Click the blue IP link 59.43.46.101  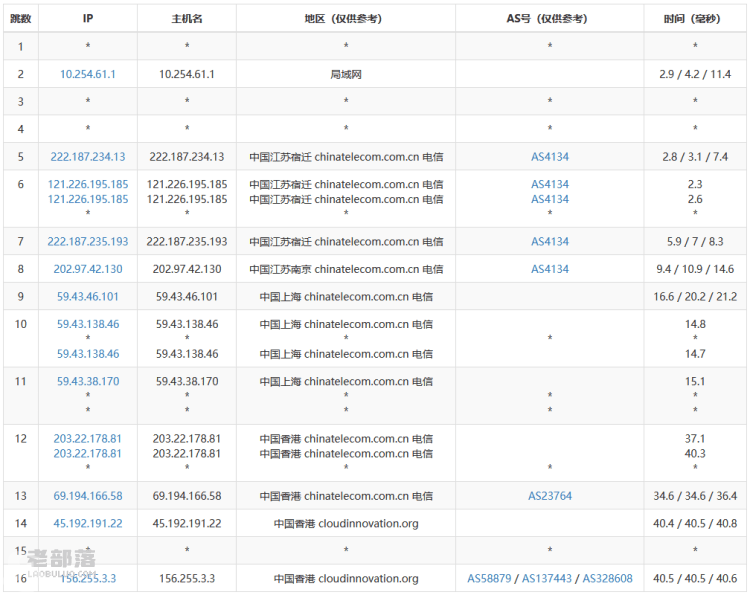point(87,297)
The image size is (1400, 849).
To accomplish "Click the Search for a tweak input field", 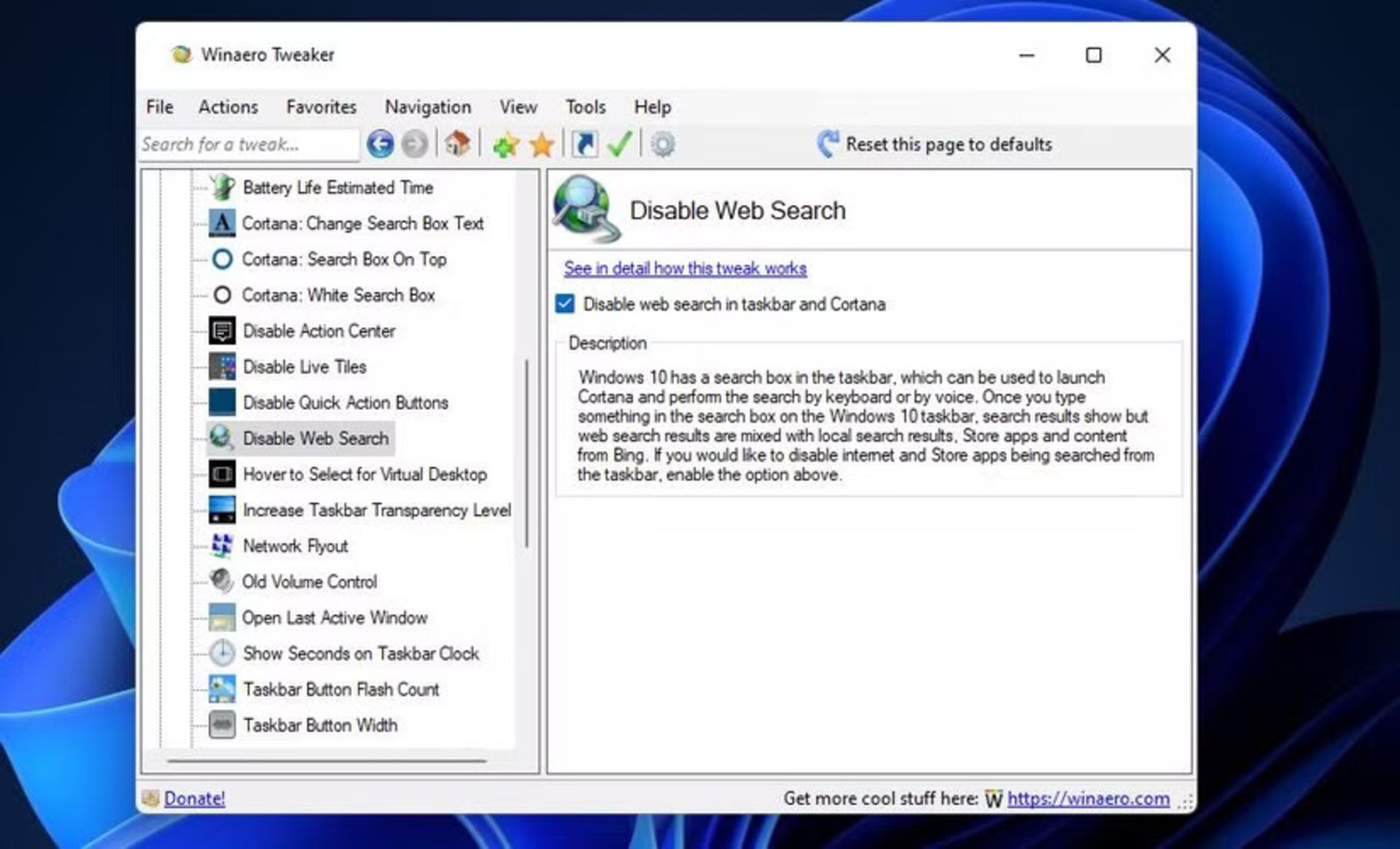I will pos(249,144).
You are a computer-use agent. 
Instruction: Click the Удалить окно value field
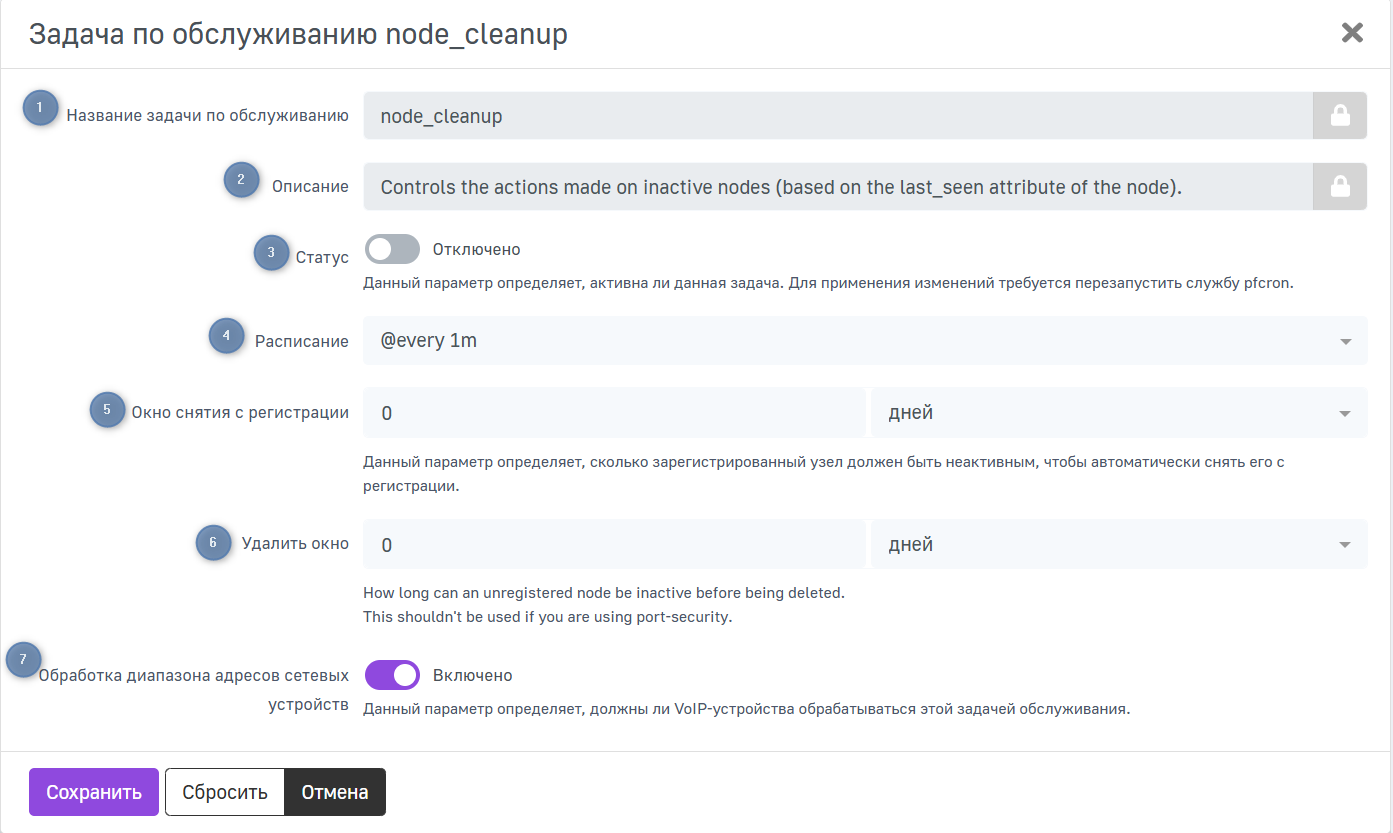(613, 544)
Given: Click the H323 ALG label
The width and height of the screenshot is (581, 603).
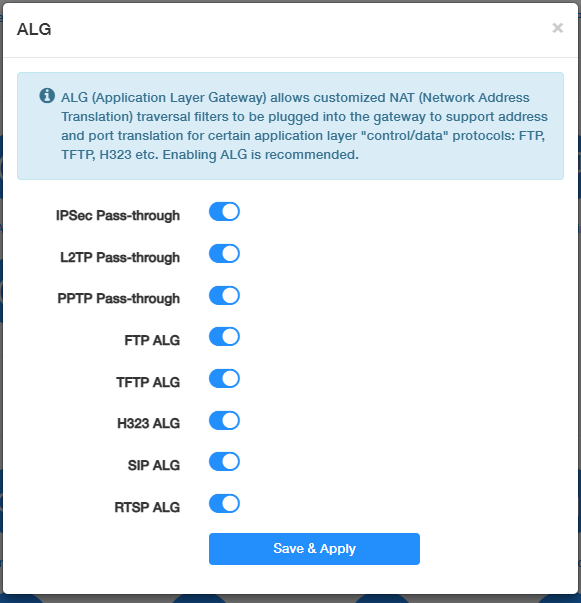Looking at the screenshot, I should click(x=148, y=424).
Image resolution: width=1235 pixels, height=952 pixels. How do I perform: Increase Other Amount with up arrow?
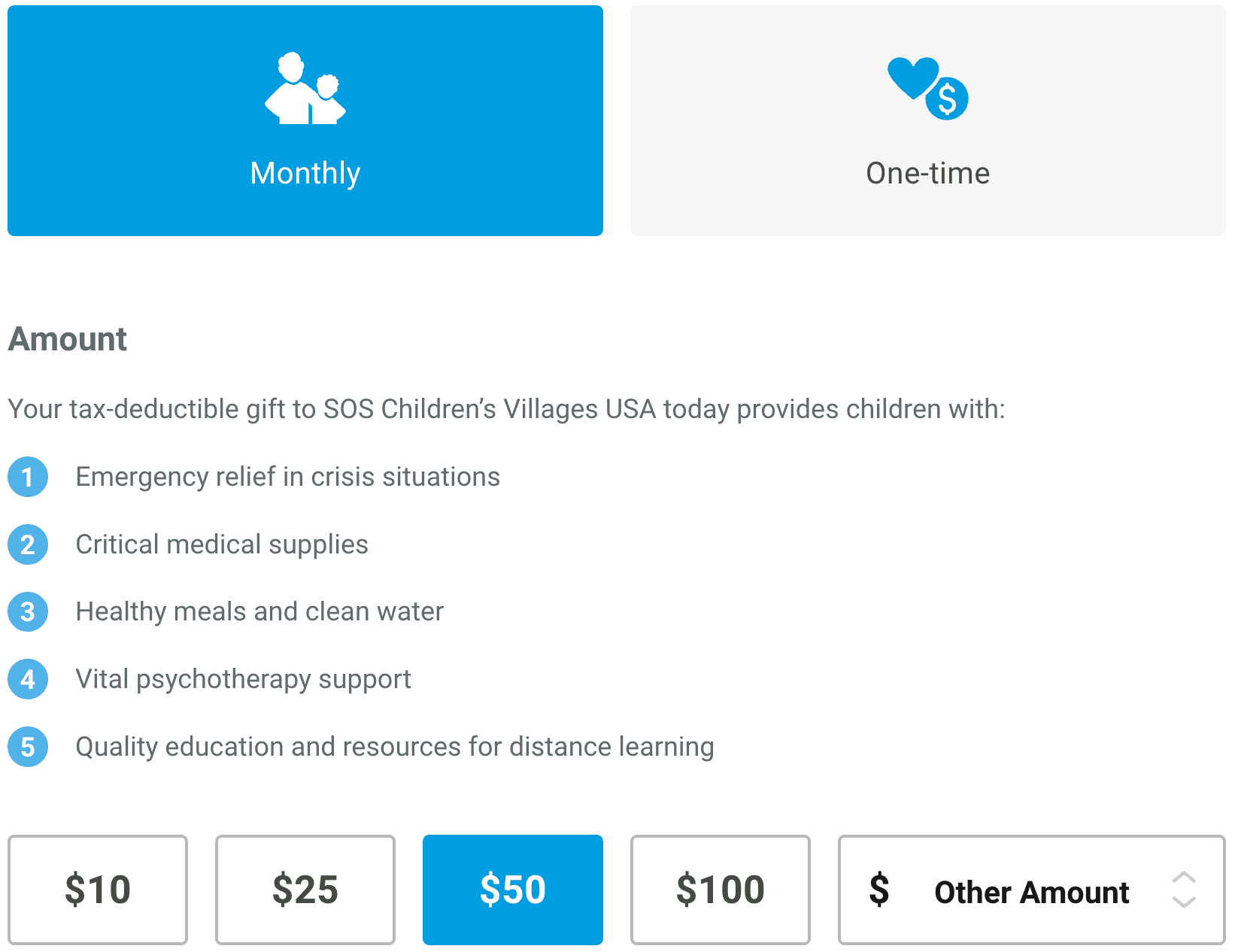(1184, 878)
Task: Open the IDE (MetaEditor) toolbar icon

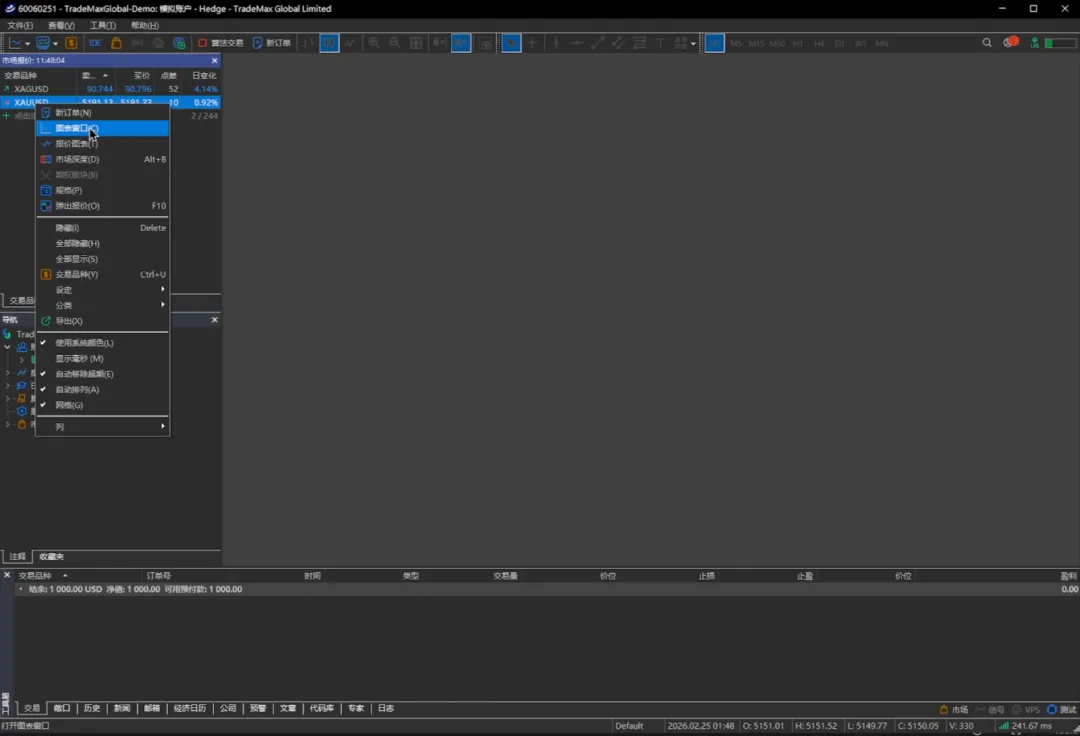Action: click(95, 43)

# Exercise directions
Leaving out the pictures, print exactly and only the lines from the one containing "You are a computer-use agent." through the last line of the records.

# Exercise output
You are a computer-use agent. 
Instruction: Click the Удалить окно value field
(613, 544)
Given: Click the H323 ALG label
The width and height of the screenshot is (581, 603).
Looking at the screenshot, I should click(x=148, y=424).
Image resolution: width=1235 pixels, height=952 pixels. How do I perform: Increase Other Amount with up arrow?
(1184, 878)
Task: Open the IDE (MetaEditor) toolbar icon

Action: click(95, 43)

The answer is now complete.